Expected Output: [""]

Explanation: Empty training data yields no transitions, so the query returns the empty-string sentinel.

Input: ([["hello"]], ["hello", "world"])

Expected Output: ["", ""]

Explanation: "hello" appears only at sentence end (no following word) and "world" never appears, so both return the sentinel.

Input: ([["x", "y", "z", "y", "w"], ["x", "y"]], ["x", "y", "z", "w"])

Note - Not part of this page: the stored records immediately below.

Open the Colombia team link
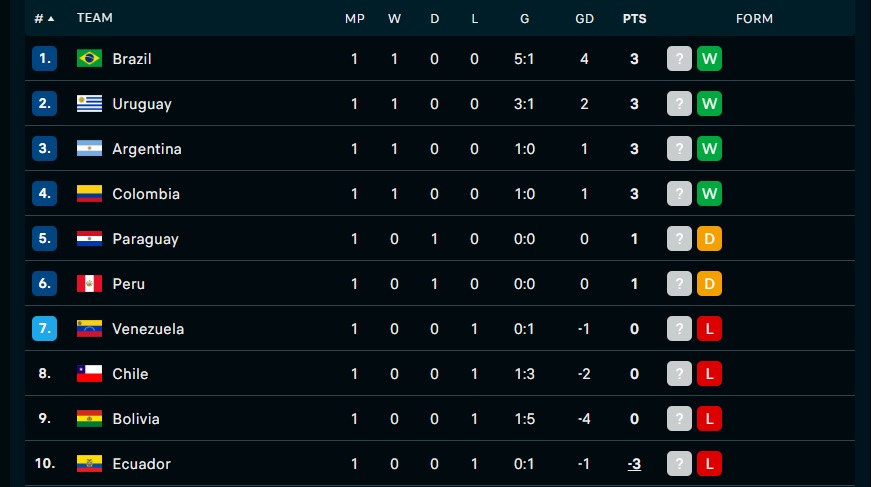Screen dimensions: 871x487 click(146, 194)
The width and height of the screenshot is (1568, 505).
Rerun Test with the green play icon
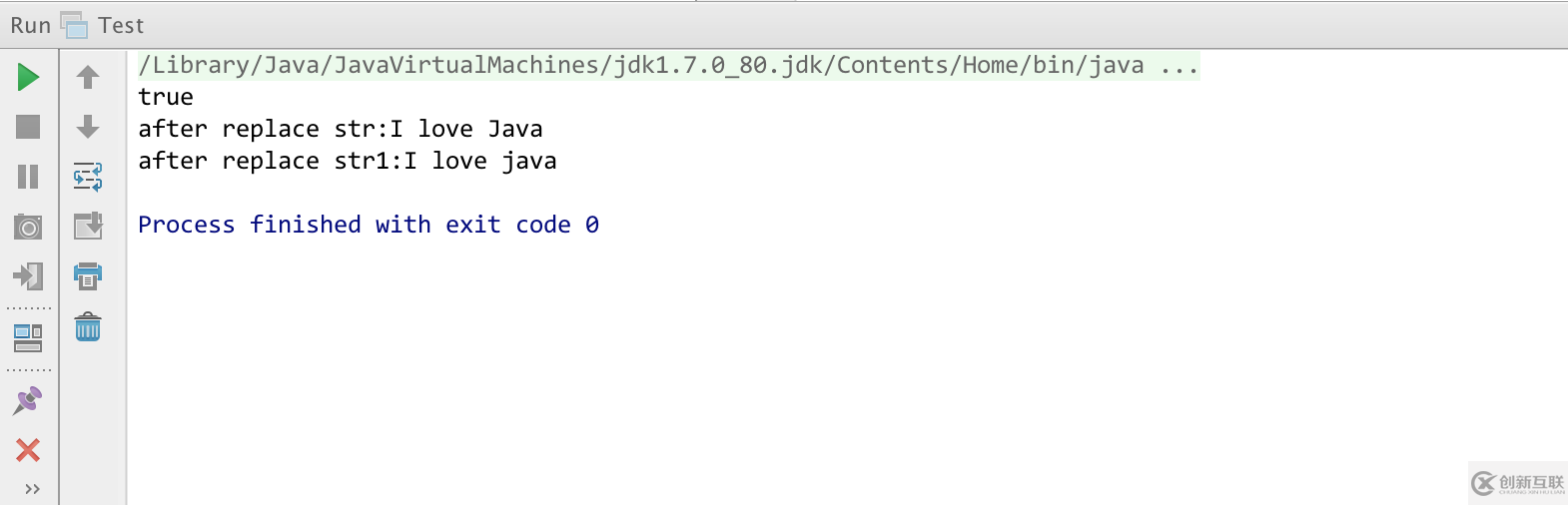tap(28, 77)
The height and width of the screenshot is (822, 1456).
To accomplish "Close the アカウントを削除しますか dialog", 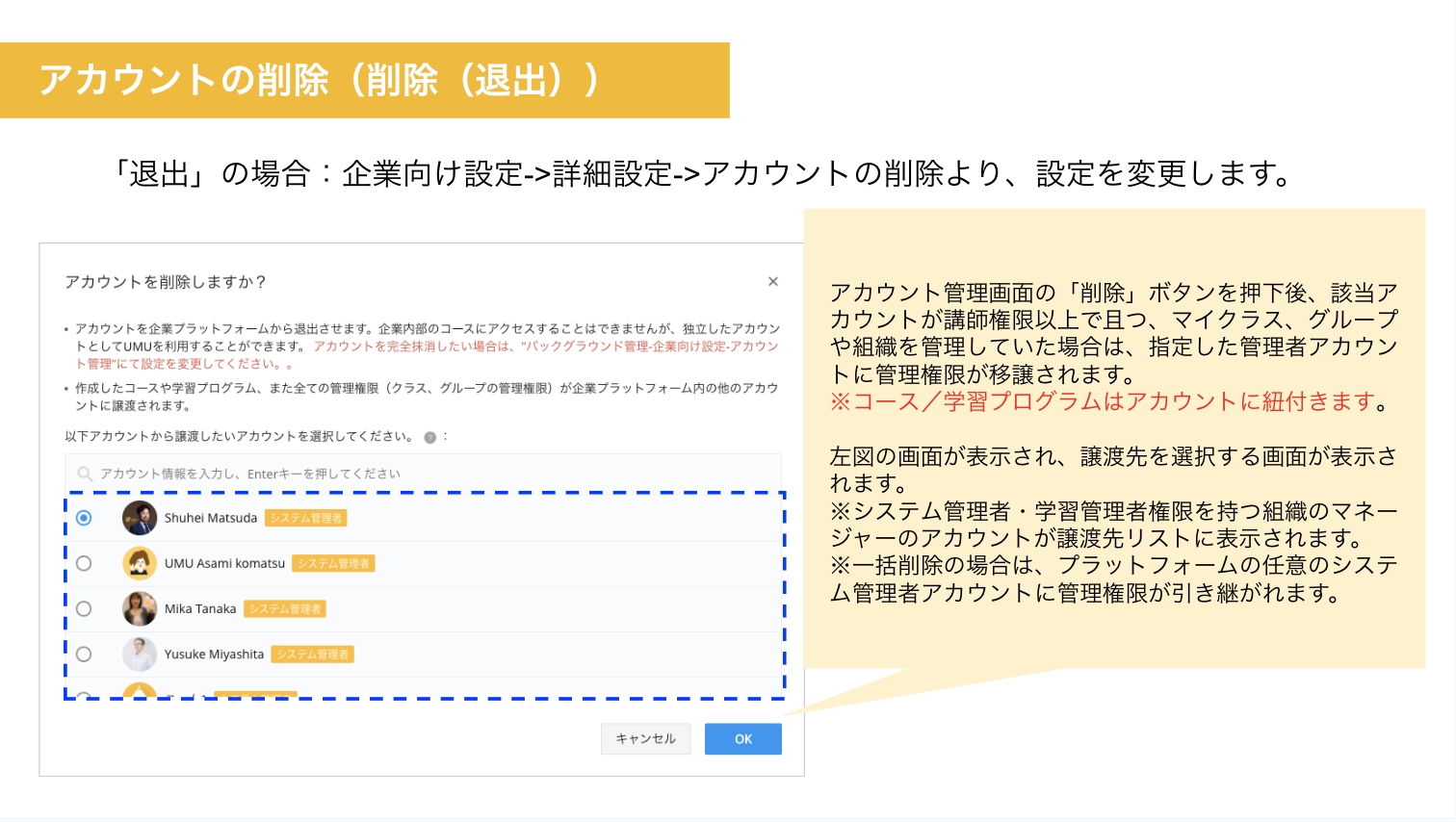I will tap(772, 282).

Expected Output: ["y", "w", "y", ""]

Explanation: "x"->"y" (2). "y"->"z" (1) and "y"->"w" (1) tie, lexicographic pick is "w". "z"->"y" (1). "w" is only at an end, so it returns the sentinel.

Hints

Make one pass over every sentence and, for each adjacent pair (a, b), increment a nested count map: counts[a][b] += 1.
To answer a query for word w, scan counts[w] and pick the entry with the highest count; on equal counts prefer the lexicographically smaller word.
If w isn't a key in your map (or it appears only at sentence ends), there are no transitions — return the empty string "".

Quick Overview

This question evaluates proficiency in frequency-based language modeling and data-structure design, focusing on token sequence analysis, frequency counting, and handling boundary conditions.